Ebon Moss-Bachrach as Ben Grimm/The Thing in 20th Century Studios/Marvel Studios’ THE FANTASTIC FOUR: FIRST STEPS.

In 2018, Stan Lee died at age 95. His greatest work was accomplished throughout the mid-20th century in the halls of Marvel Comics, but Lee was never better known than during the post-2000s boom of superhero movies. Co-creating the Fantastic Four, Spider-Man, the X-Men, and Iron Man made him a legend, but countless big-screen cameos made him a mainstream icon. 

Lee’s final Marvel movie cameo was, fittingly, in Avengers: Endgame, in a throwback to his 1970s-era self. His visage has popped up here and there in the subsequent years — did you catch him in the fake Stanley Steemer ad in Deadpool & Wolverine? — but in Fantastic Four: First Steps, an ode to the Silver Age comics era when Lee was king, Marvel goes a step further, reviving the live-action Stan Lee cameo with a twist.

During a heated battle partway through the movie, citizens of retrofuture New York City gasp as the Fantastic Four swoop into action. Most of the cutaway shots to regular folks’ reactions involve background actors in era-appropriate clothes, but one sticks out: two middle-aged men with their sleeves rolled up, mildly distracted from their work at a drafting board, where they’re working on a comic that’s clearly Jack Kirby’s art. The two actors are the splitting images of Kirby and Lee.

Kirby and Lee co-created The Fantastic Four in 1961, and First Steps plucks directly from their early days in forging the legacy of Marvel’s first family. In the film, we see Mister Fantastic beating up on one of the hyper-intelligent ape soldiers commanded by Red Ghost, an early adversary, while director Matt Shakman recreates Kirby’s iconic art from The Fantastic Four #1 in a brief moment of the team fighting a slobbering monster in the streets. First Steps deviates from those early comics in essential ways (mostly by bucking 1950s misogyny and treating Sue Storm as an actual human person with dimension), but from beginning to end, Shakman’s film is spliced together with the DNA of those early Kirby/Lee tales. 

The added fun of the cameos is that they’re also a nod to the comics themselves, not just the MCU’s habit of parading Stan Lee around. Lee and Kirby — and many of their collaborators — appeared in-universe on the regular. Vanity? More like the duo never missed a chance to rib themselves.

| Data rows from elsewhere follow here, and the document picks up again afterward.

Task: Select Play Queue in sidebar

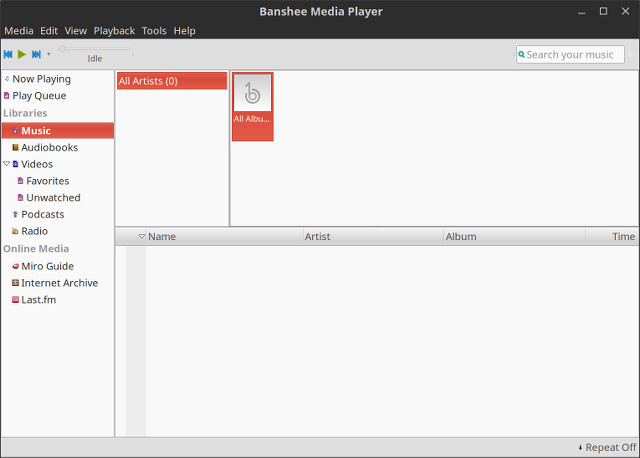Action: pos(39,96)
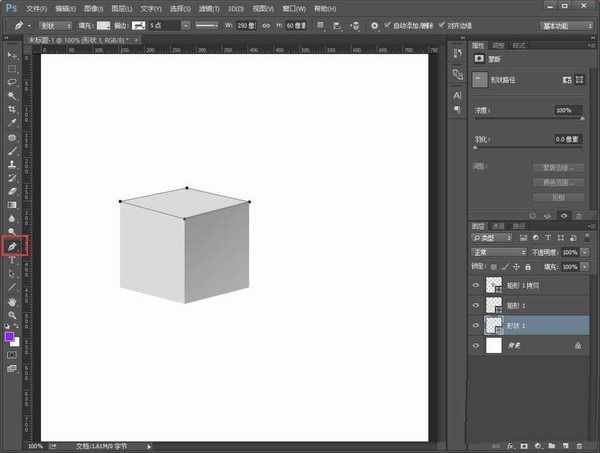This screenshot has width=600, height=453.
Task: Select the Eraser tool
Action: point(12,189)
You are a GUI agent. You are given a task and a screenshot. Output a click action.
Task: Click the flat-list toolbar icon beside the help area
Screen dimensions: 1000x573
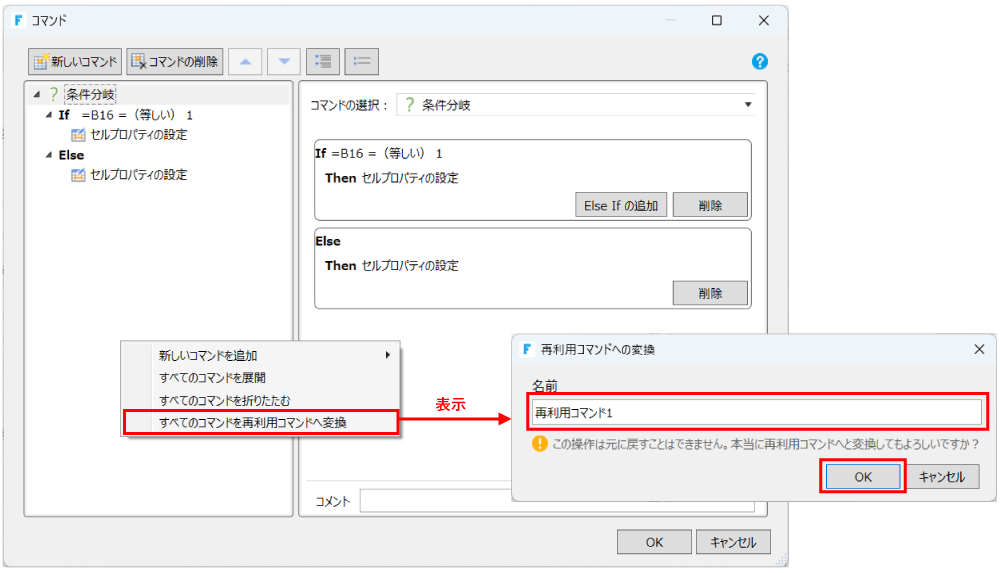pyautogui.click(x=361, y=62)
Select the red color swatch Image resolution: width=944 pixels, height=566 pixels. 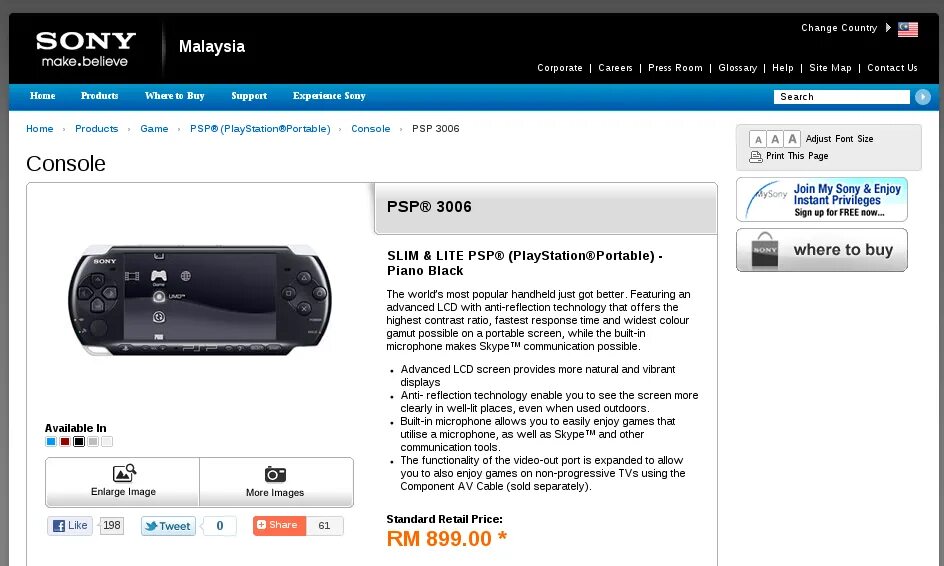[x=65, y=442]
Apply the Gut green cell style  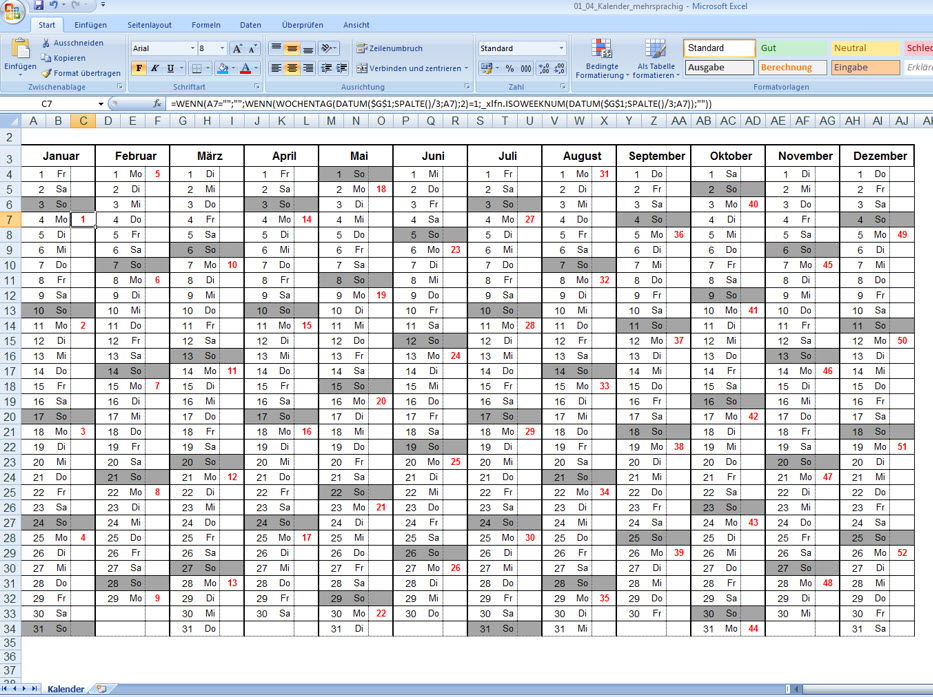(792, 48)
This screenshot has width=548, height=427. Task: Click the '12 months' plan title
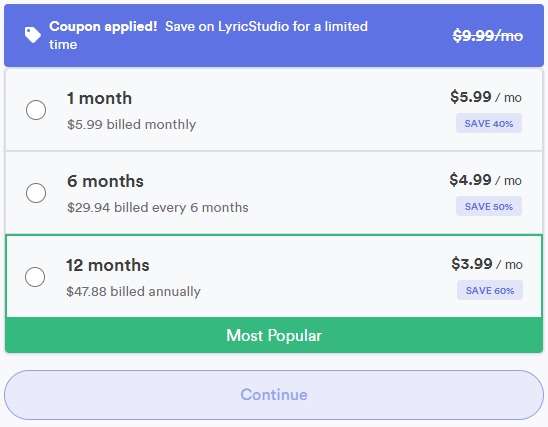[x=108, y=265]
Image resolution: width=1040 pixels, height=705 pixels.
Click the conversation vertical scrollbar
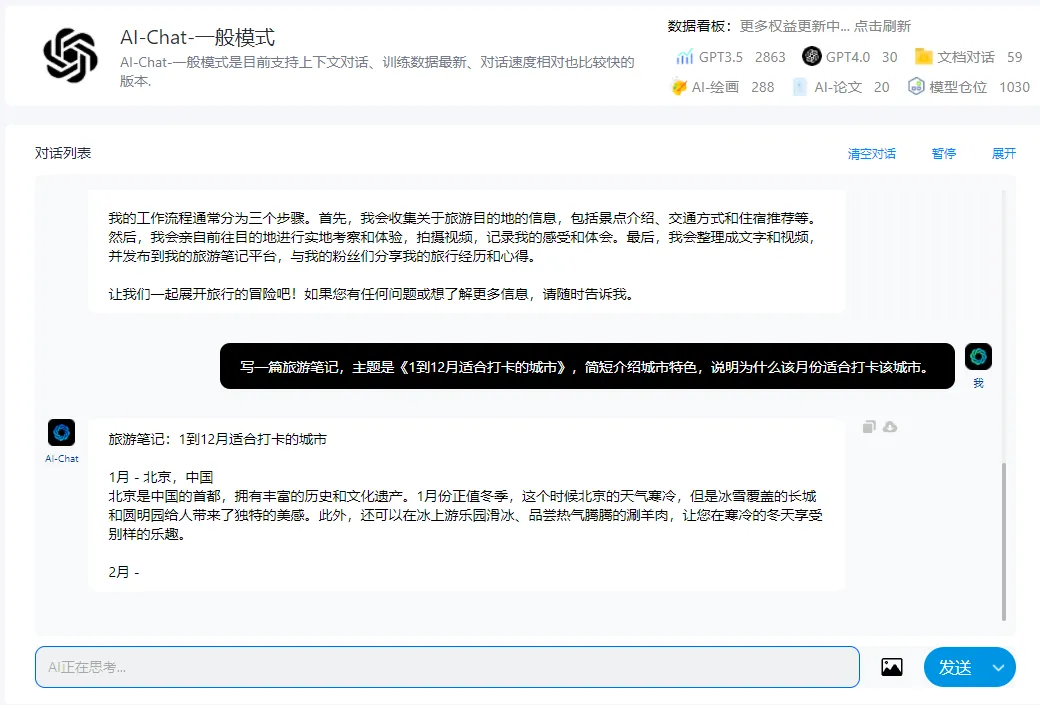[1004, 540]
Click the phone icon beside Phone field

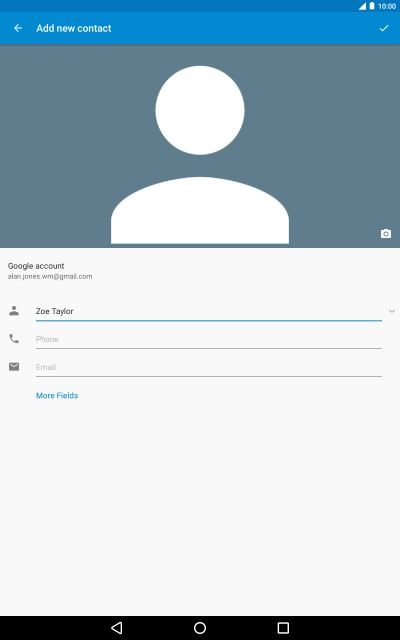point(14,339)
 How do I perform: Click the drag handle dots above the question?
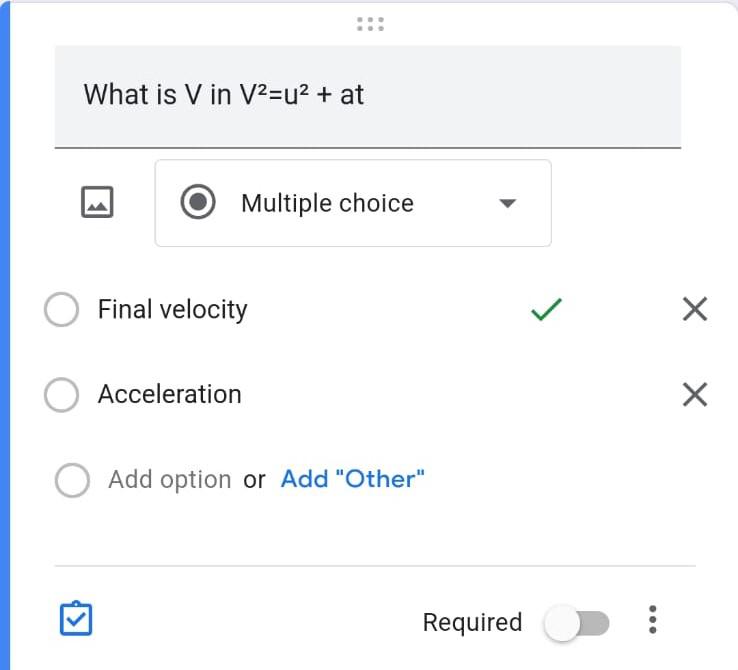point(370,24)
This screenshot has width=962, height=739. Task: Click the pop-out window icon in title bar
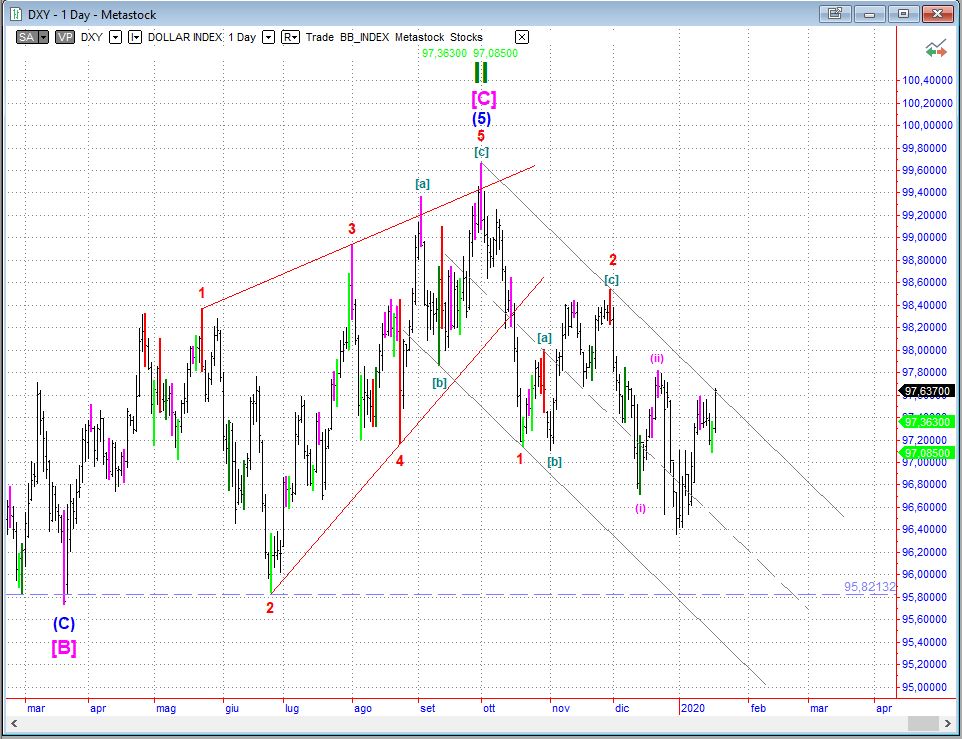point(834,14)
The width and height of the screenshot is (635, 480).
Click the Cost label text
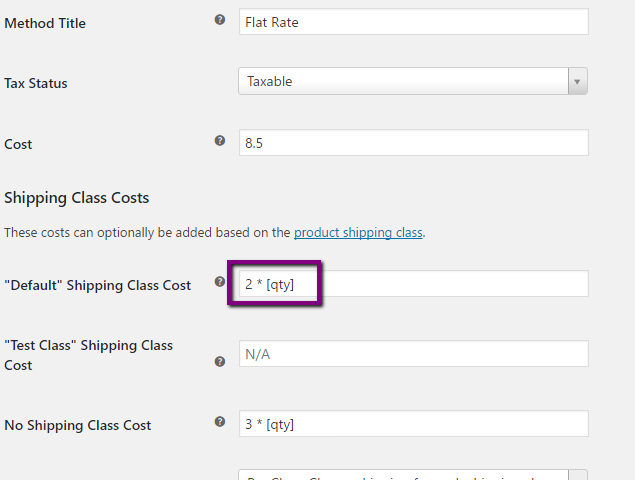click(18, 144)
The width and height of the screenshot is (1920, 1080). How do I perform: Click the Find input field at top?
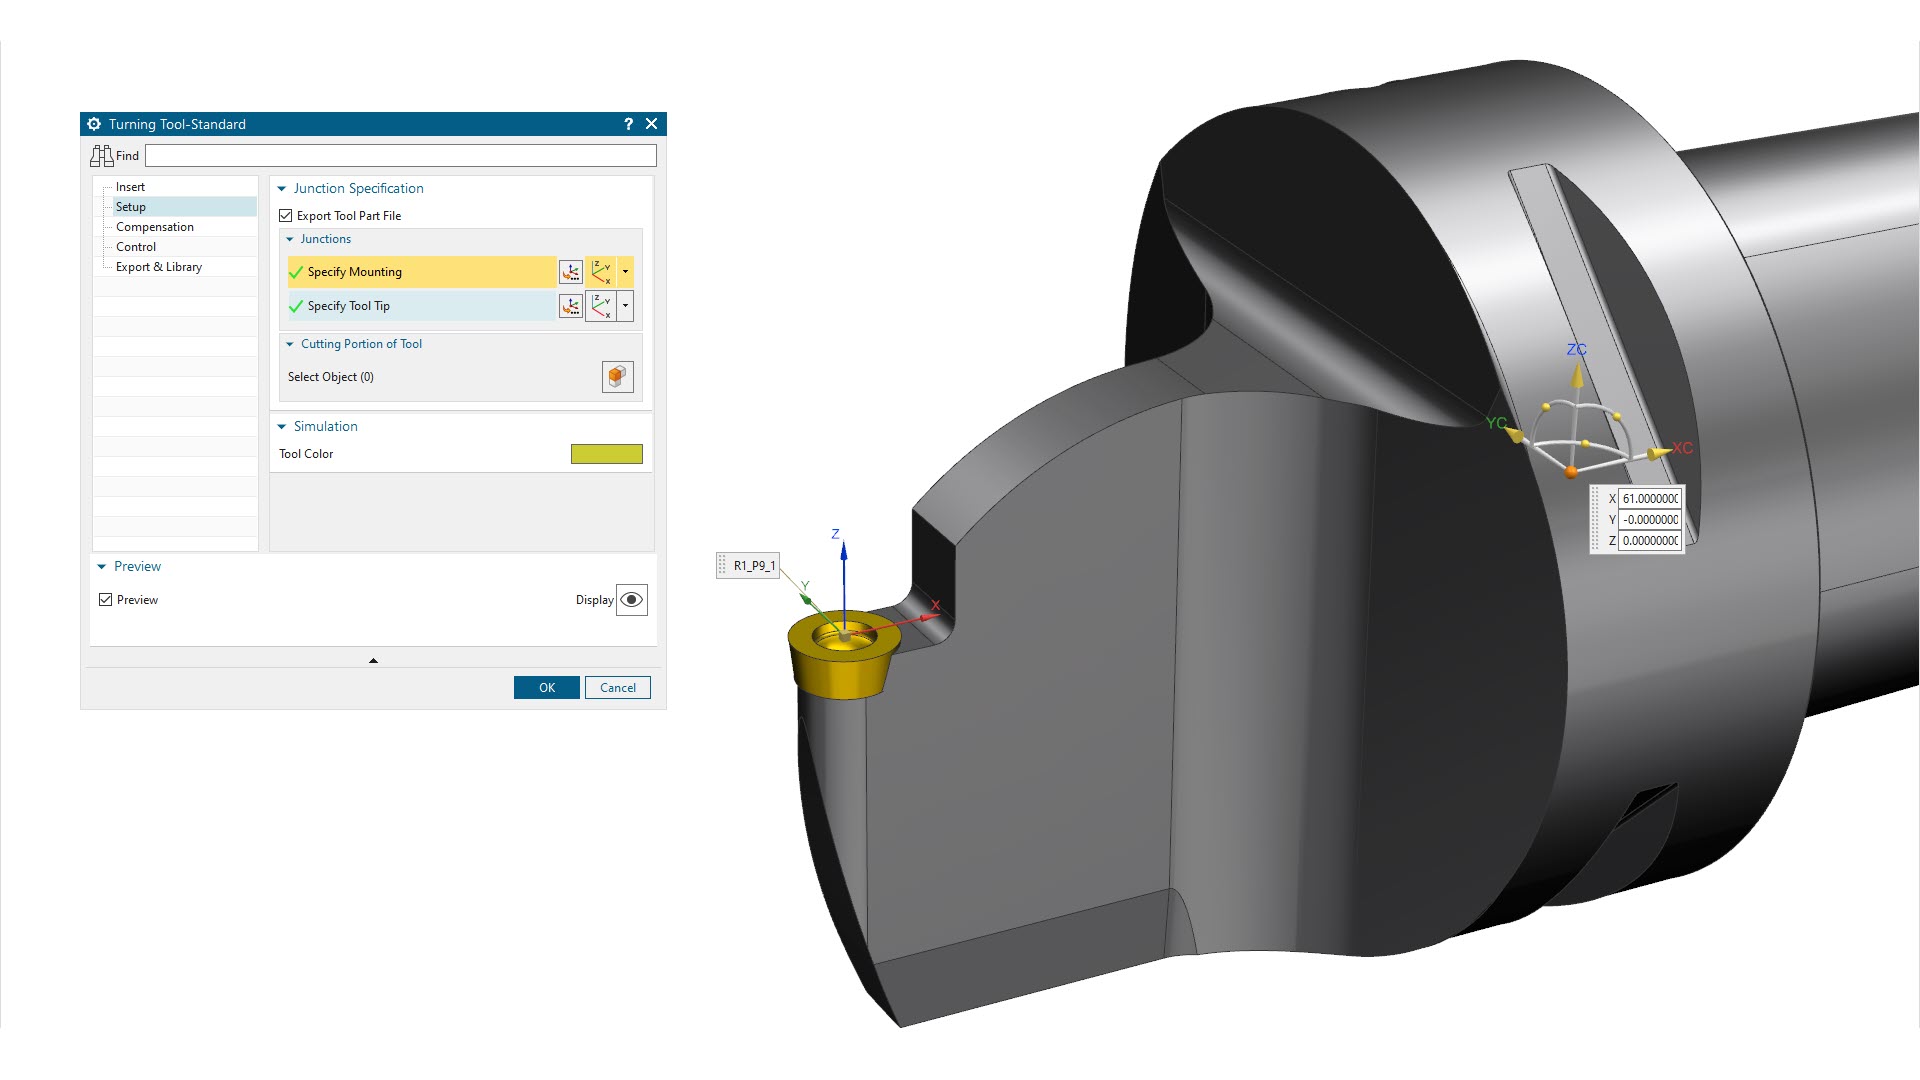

The relationship and creative ownership split between Lee and Kirby is incredibly contentious. Exacerbating the issue is the fact that Disney and Marvel have, in the years post-acquisition, mostly canonized Lee. A 2023 documentary about Lee rightfully provoked anger from Kirby’s family, who are constantly fighting to remind people of the illustrator’s contributions. So while Shakman finding a way to nod to Lee’s legacy in the movies is fitting, making Kirby, who passed away in 1994, his cameo equal is a rightful correction after 20 years of MCU mythmaking. At the very least, no matter who really did what, the magic of Marvel emerged with them both in the room.